This article has been translated from Chinese by ChatGPT, and the wording may not be entirely accurate.
Section GC Analysis - Part 1: An Introduction to the Principles
Overview
This article is part of the Addressing Linux Kernel Section GC Failure Issues series.
- Section GC Analysis - Part 1 Introduction to the Principle
- Section GC Analysis - Part 2 Gold Source Code Analysis
- Section GC Analysis - Part 3 Reference Construction Process
- Addressing Linux Kernel Section GC Failure Issues - Part 1
- Addressing Linux Kernel Section GC Failure Issues - Part 2
This article will provide a brief introduction to the --gc-sections
feature.
The --gc-sections
option in GCC can trim unused functions and variables during linking.
During compilation and linking, the compiler and linker create a symbol table. When the --gc-sections
option is enabled, the linker will analyze the symbol table to determine which code and data are not used, and then remove them from the final output. This pruning has several benefits:
- Reduces the size of the executable file
- Optimizes loading time
- More cache-friendly for instructions and data
- Reduces attack surface
The prerequisite for performing GC on sections is that every function and data segment should have its own section before linking. However, by default, GCC places all functions in the .text
section. We can use the -ffunction-sections
parameter to give each function its own section.

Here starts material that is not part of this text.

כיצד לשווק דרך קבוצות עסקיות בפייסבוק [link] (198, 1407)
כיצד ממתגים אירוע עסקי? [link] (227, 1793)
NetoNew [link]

Introduction to -ffunction-sections
By default, compilers place data into different sections according to the following rules:
Section | Data Type | Description |
---|---|---|
.text |
Executable code | Contains the program’s machine instructions |
.rodata |
Read-only data | Contains immutable constant data, such as string literals and global constants |
.data |
Initialized read-write data | Contains initialized global and static variables that can be read and written during program execution |
.bss |
Uninitialized data | Contains uninitialized global and static variables |
With all the code placed in the code section, the linker does not know which functions and variables are used and cannot perform trimming. To enable garbage collection, each function needs to have its own section.
The -ffunction-sections
and -fdata-sections
options in GCC make each function or variable have its own section. Here we will only discuss -ffunction-sections
in detail; -fdata-sections
works similarly.
Here is an example code that includes a used function fun()
and an unused function unused()
:
void fun(){
return;
}
void unused(){
return;
}
int main(){
fun();
}
Enable the -ffunction-sections
option, compile the file without linking.
gcc -c test.c
Examine the symbol table of the object file.
$ readelf -s test.o
Symbol table '.symtab' contains 8 entries:
Num: Value Size Type Bind Vis Ndx Name
0: 0000000000000000 0 NOTYPE LOCAL DEFAULT UND
1: 0000000000000000 0 FILE LOCAL DEFAULT ABS test.c
2: 0000000000000000 0 SECTION LOCAL DEFAULT 1 .text
5: 0000000000000000 11 FUNC GLOBAL DEFAULT 1 fun
6: 0000000000000000 11 FUNC GLOBAL DEFAULT 1 unused
7: 0000000000000000 25 FUNC GLOBAL DEFAULT 1 main
We can see the functions fun()
and unused()
do not have individual sections.
Enable the -ffunction-sections
option again and compile, but do not link.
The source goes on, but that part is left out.